Vereadores do PS Viseu defendem empresa multimunicipal “Águas de Viseu” mas deixam observações

Na reunião de câmara realizada a 11 de julho de 2019, os vereadores do Partido Socialista (PS) no Município de Viseu (MV) tiveram intervenções em vários assuntos.

A evidência mais pública da estratégia e ação do Município de Viseu é a realização de eventos de animação urbana.

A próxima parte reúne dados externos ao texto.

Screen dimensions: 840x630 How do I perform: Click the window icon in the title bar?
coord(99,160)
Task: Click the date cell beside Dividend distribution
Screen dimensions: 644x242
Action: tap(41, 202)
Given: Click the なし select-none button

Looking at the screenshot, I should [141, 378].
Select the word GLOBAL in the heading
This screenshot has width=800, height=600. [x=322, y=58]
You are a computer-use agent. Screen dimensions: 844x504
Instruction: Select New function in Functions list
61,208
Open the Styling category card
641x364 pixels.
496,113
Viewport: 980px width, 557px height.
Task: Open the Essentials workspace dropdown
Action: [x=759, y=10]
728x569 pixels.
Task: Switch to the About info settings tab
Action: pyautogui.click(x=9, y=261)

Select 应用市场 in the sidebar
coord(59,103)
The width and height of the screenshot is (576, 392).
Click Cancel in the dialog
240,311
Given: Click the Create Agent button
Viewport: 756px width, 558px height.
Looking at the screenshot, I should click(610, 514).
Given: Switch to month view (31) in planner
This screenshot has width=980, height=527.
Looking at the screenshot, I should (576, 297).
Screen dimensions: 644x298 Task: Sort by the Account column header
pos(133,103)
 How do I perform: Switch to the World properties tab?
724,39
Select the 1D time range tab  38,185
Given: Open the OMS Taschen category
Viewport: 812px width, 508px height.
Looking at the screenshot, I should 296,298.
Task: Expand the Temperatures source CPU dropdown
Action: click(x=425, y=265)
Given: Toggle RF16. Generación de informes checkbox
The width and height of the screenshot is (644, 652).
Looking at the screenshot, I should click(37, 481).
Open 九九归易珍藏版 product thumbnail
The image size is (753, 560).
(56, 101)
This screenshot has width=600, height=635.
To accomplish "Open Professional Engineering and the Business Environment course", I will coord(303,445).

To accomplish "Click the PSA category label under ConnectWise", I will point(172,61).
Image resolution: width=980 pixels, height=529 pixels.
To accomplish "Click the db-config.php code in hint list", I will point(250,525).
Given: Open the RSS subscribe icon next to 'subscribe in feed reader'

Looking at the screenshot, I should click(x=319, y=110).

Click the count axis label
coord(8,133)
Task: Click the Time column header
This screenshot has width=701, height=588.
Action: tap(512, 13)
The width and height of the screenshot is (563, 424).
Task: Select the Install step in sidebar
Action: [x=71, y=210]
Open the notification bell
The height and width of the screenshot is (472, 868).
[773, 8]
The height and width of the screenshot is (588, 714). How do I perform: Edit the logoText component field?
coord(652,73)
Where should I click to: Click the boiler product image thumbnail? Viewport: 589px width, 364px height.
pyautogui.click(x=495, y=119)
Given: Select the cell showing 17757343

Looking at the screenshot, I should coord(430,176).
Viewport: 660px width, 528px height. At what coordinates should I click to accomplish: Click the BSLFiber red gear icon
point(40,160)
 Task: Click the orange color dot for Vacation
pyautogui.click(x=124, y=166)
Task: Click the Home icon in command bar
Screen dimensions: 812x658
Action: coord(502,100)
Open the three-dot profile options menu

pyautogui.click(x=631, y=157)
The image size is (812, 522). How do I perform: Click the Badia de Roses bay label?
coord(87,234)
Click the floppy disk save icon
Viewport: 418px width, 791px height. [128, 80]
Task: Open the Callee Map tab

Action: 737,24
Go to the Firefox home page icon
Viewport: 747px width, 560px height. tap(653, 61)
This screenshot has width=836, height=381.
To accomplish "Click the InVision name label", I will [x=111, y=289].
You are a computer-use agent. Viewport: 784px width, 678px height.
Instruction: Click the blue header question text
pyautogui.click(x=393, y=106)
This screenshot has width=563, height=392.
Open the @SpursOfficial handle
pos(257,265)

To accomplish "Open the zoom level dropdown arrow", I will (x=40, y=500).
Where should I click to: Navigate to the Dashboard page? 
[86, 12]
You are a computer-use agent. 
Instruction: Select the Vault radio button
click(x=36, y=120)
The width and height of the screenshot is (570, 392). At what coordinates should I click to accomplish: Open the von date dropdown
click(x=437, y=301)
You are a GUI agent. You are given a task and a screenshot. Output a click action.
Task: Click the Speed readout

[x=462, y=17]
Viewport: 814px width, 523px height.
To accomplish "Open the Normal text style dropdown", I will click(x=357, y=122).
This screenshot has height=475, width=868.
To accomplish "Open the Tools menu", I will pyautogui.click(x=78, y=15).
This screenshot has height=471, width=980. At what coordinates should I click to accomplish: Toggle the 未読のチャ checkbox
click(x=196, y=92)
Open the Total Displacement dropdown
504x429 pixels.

A Feira de São Mateus é o evento âncora de Viseu, reconhecido como sendo um evento do Município. 

Porém, as possibilidades de controlo, fiscalização e escrutínio da Feira e da maioria destes eventos pela Oposição é praticamente nulo.

A organização destes eventos é operativamente realizada pela Viseu Marca, que tem ainda a responsabilidade de os gerir financeiramente. A ascendência do Município de Viseu sobre a Viseu Marca é evidente, inclusive o seu diretor – e mentor – é um vereador Executivo.

Os fornecimentos e serviços externos da Viseu Marca para atividades e eventos organizados para o Município de Viseu ascenderam a mais de 1,5 milhões de euros em 2018. O Relatório e Contas 2018, publicado após pressão dos vereadores do PS, não faz referência aos fornecedores.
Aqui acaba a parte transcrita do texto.